START Dataset records

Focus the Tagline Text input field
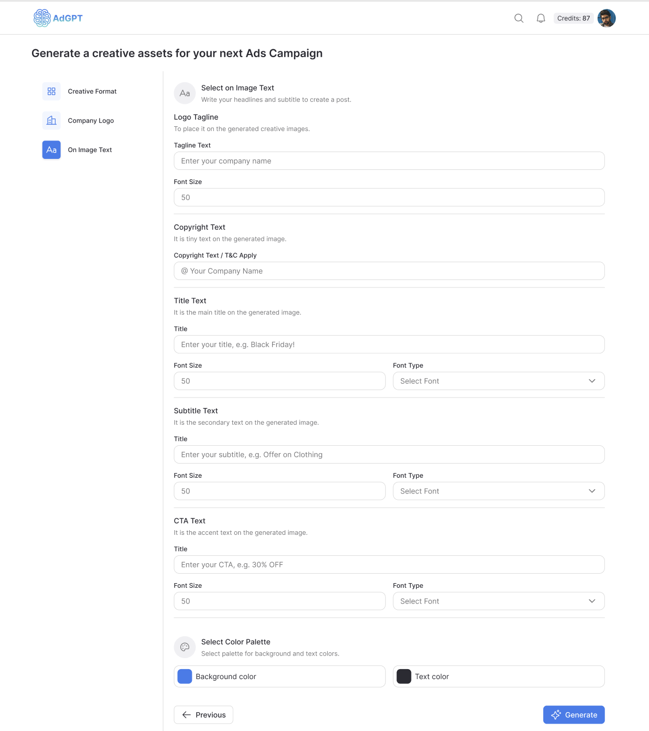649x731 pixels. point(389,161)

END Dataset records
START Dataset records

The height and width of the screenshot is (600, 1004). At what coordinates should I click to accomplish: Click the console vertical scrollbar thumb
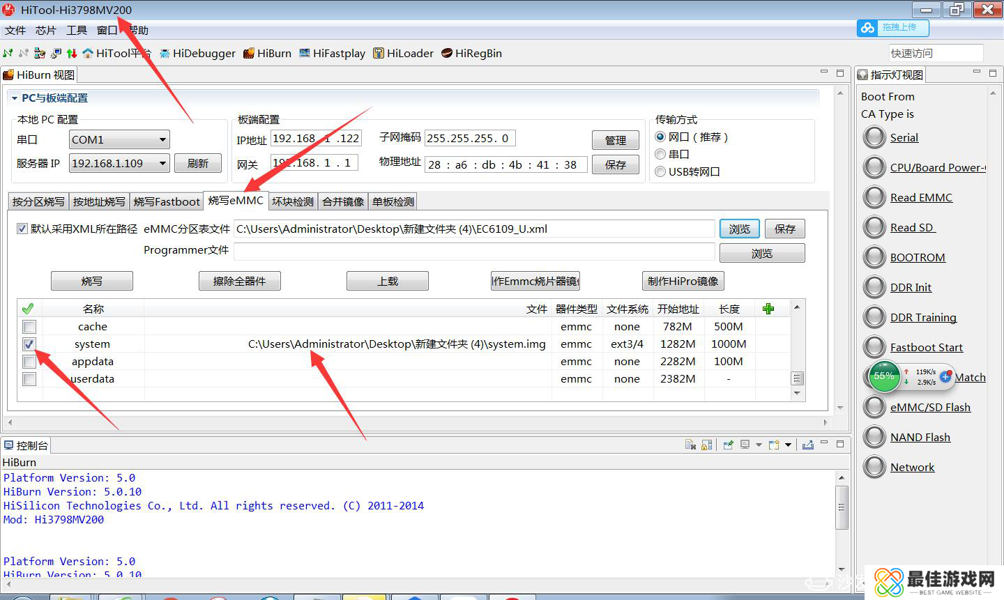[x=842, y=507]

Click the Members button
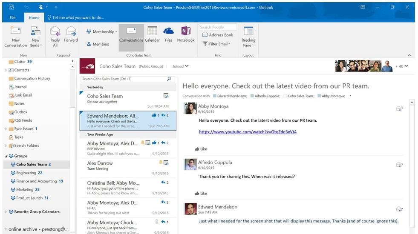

END Dataset records
START Dataset records

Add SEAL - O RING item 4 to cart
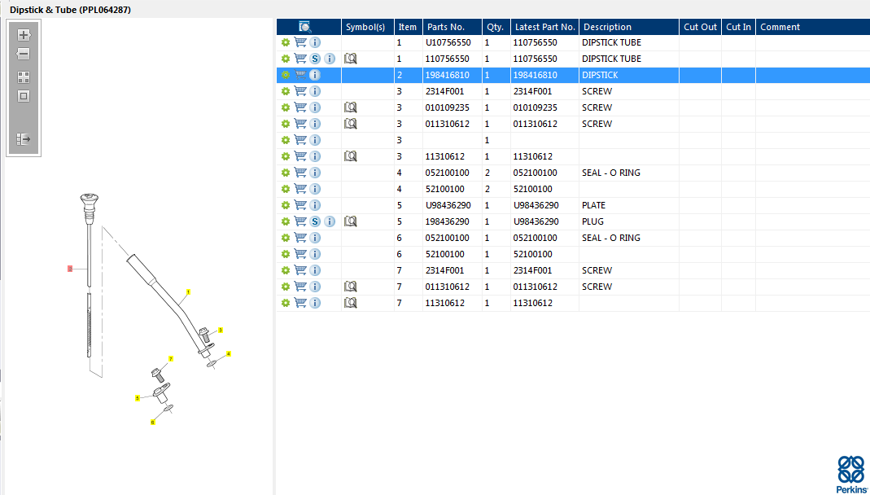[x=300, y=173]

END Dataset records

▶ _Try it_: What you write must match the listing exactly, from the line with "The height and" up to and including the line with "Click the Members button". Pictures stay out.

▶ _Result for this task_:
The height and width of the screenshot is (600, 1004). At what coordinates should I click to accomplish: Click the console vertical scrollbar thumb
[x=842, y=507]

Click the Members button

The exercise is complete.